One of my High School Yearbooks
Annual
The yearbooks are out today,
with the ink barely dry on their gleaming pages,
the faint puke-smell of the new bindings.
On the bus, shagged and curly heads converge over
the disappointing spread of candid shots
on centre facing pages - random snaps
where everyone who matters is blurred or too tiny
or was looking the wrong way when the shutter clicked,
and after they've each checked out their own
and each other's mug shots,
and those of an acknowledged hunk or two
('Too bad guys, doesn't he look retarded in that picture?')

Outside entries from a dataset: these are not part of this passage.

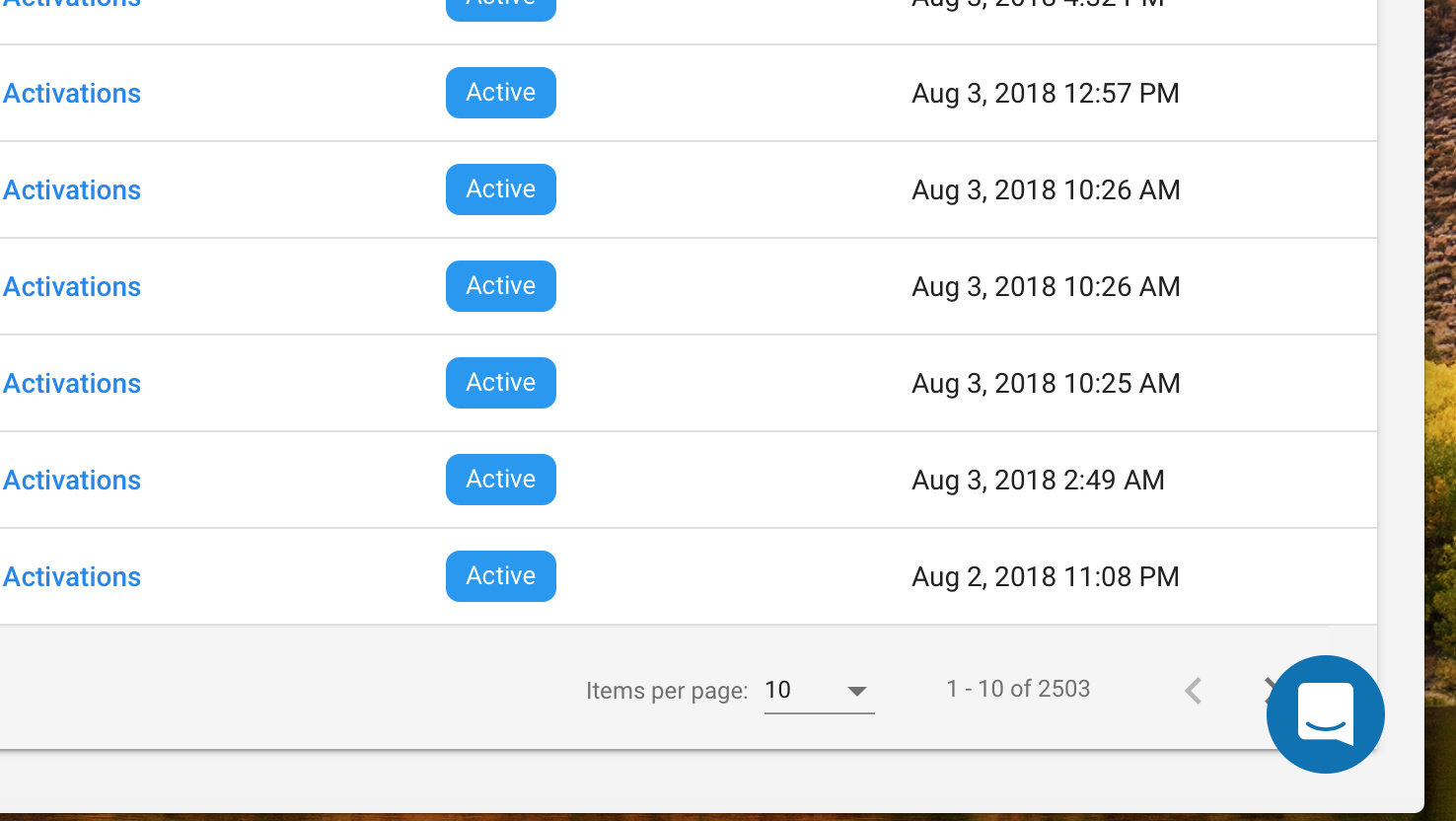Expand the items per page dropdown arrow
This screenshot has width=1456, height=821.
tap(856, 692)
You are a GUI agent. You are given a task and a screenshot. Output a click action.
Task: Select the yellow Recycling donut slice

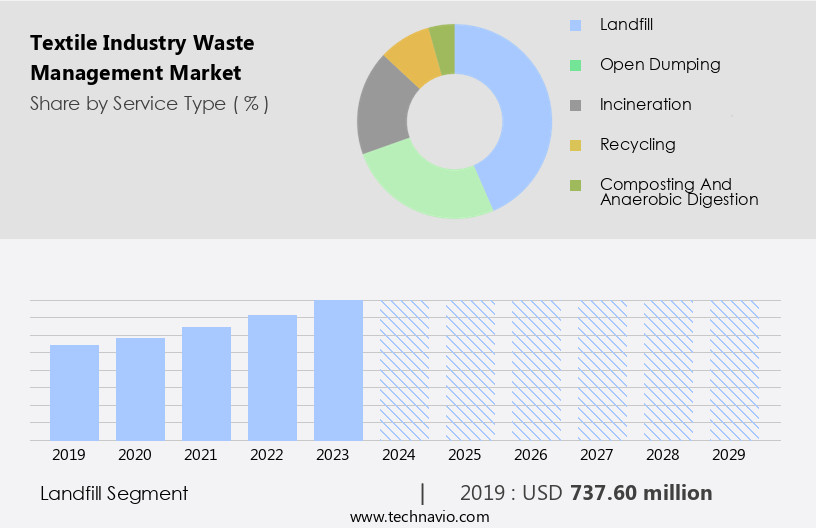click(x=412, y=57)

you can almost feel the thought rise:
Is that it then?
four years reduced to this thin, already-thumbed album of postage-stamp grins
and badly cropped halftones in a grey collage
of moments no one remembers?
Tomorrow they'll tote it back to school though,
to whip from their graffitied bags
in the mandatory feeding frenzy
for autographs — everyone's, please.
Now and only for a second
is let-down palpable in the air,
like a half-formed bubble wobbling
on the wand, then sucked back.
In a moment they'll swarm to their feet
and pull the bell (each at least once)
as they stream for the door,
flashing shoulder-freckles, wrist-bangles,
navels like thumbprints in June-white midriffs,
damp wisps at the nape wafting back a fine vapour
of girl sweat and spray cologne.
by Robyn Sarah
heard on The Writer's Almanac read by Garrison Keillor
(This year marks my High School 30th class reunion.
Call me anti-social. Call me a snob. I won't be there...)
I don't have friends I'm in contact with from high school. I'm not the same person on so many levels! I wonder do any readers still have friends from high school? Anyone marry their high school sweetheart? Here are two autographs from my yearbook by two people I don't remember really knowing then and who I don't know now:
Laurie,
Well here we are big seniors. It seems to have been not to long ago when we were freshmen. I am really sorry that we haven't had many classes together because I would really like to have got to know you better. Well, maybe in the future. You are a real nice and sweet girl. Well I can't think of anything else to say, but no matter how much I could say it wouldn't be enough. Be good and I wish you the best of luck in the future. G.F.
Laurie, You are really sweet and you better stay that way. Friends ALWAYS, R.M.